Più di un anno fa i volontari altovicentini si sono informati dettagliatamente sull’operato di un analogo comitato lombardo, di Lodi, che utilizza questa modalità per ottenere il rispetto dei tempi di prescrizione da parte della sanità pubblica. «L’obiettivo è duplice – riprende Zaltron – da un lato informare cittadine e cittadine sui propri diritti; l’altro è stimolare le aziende Ulss e la Regione a tro vare soluzioni sulle liste d’attesa». CoVeSaP ha elaborato una metodologia di lavoro, che ogni comitato ha adattato alla propria realtà. In un anno gli sportelli si sono moltiplicati. Sono 54, presenti in tutte le province (in particolare Verona) con oltre 200 volontari impegnati. In tutto, da maggio 2024 a maggio 2025 il coordinamento in Veneto ha registrato 2146 ricorsi documentati. «Le prestazioni diagnostiche ambulatoriali sono divise in due tipologie, le prime visite che sono finalizzate a formulare una diagnosi e hanno una priorità, poi le visite di controllo quando si tratta di monitorare l’andamento di una patologia già diagnosticata» osserva la volontaria.

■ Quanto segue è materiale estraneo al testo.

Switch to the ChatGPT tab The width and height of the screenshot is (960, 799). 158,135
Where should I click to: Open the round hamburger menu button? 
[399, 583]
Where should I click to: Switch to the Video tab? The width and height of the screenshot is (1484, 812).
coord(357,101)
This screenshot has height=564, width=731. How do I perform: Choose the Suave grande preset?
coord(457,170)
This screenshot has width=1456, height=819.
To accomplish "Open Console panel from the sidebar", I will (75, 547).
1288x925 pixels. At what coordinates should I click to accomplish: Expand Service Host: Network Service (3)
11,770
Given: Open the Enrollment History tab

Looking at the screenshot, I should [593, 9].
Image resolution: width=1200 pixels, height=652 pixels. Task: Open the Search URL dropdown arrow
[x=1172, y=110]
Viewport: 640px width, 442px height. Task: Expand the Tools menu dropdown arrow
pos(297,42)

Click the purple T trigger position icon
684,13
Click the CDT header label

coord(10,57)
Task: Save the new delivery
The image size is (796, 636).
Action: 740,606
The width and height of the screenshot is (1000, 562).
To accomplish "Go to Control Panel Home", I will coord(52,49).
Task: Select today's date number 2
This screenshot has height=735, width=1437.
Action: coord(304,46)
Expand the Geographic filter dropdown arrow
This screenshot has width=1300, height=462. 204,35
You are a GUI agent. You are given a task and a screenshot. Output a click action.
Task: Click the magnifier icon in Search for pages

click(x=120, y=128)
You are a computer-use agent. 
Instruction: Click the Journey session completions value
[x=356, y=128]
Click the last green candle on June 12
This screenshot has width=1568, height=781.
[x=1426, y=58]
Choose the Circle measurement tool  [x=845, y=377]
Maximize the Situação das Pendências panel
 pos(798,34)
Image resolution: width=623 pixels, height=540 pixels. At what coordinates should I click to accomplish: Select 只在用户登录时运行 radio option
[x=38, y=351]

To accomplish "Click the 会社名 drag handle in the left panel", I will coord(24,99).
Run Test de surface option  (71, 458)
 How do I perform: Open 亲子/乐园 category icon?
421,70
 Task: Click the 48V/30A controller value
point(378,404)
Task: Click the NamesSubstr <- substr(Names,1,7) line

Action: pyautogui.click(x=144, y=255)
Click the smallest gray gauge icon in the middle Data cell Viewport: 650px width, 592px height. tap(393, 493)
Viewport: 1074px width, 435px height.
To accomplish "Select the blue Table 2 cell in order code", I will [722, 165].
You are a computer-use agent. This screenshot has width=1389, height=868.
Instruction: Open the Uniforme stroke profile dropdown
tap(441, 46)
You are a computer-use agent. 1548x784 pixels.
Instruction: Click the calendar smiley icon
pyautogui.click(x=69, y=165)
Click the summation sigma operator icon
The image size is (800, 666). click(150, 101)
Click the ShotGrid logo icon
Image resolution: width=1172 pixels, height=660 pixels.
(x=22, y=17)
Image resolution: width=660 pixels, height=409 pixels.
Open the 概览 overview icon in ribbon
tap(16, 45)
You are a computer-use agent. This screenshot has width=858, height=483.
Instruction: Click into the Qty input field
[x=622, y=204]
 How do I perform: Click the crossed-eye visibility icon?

Da normativa l’autotutela è la facoltà dell’amministrazione pubblica di rivedere i propri atti, per correggere errori o irregolarità, e può essere esercitata anche su istanza di parte (in questo caso, degli utenti delle Ulss). Il ricorso è gratuito e viene presentato dal comitato e dal cittadino assieme, formalmente via posta elettronica certificata, quando le tempistiche indicate non risultano rispettate (per info comitatosanitapubblicaav@ gmail.com, tel. 3514865937). Se più di frequente le prestazioni che a livello veneto sono oggetto di ricorso sono cardiologia, oculistica e diagnostica per immagini, colpisce anche il dato di quelle che, stando alle informazioni dei comitati, sono più difficili da ottenere: per psichiatria, dermatologia, chirurgia vascolare si aspetta mediamente dai 140 ai 180 giorni. «Si ricorre anche nei casi in cui, pur a seguito della chiamata al Cup da parte dell’utente, la richiesta di prenotazione non era stata presa in carico – precisa Zaltron – in altre parti del Veneto è accaduto».
Il ricorso in buona parte dei casi ha sbloccato una situazione di stallo. «Nonostante il miglioramento dell’ultimo anno, però, rimangono ancora attese importanti in particolare nelle prime vi site con priorità D e P. Ancor più sui monitoraggi. Per queste prestazioni non esistono percorsi chiaramente codificati: è un grosso problema. In conclusione – chiude la volontaria – vediamo che con l’azione del ricorso in autotutela molti veneti hanno vinto il proverbiale riserbo e si sono spinti a fare un’istanza per ottenere qualcosa che spettava loro di diritto. Si tratta in particolar modo di un’utenza anziana, che ha bisogni sanitari seri e che non può permettersi di pagare il privato. L’alternativa per questi è rinunciare alle cure: non è accettabile. Ma ci sono anche tanti che hanno sempre avuto fiducia nel Servizio sanitario nazionale e vogliono averla ancora».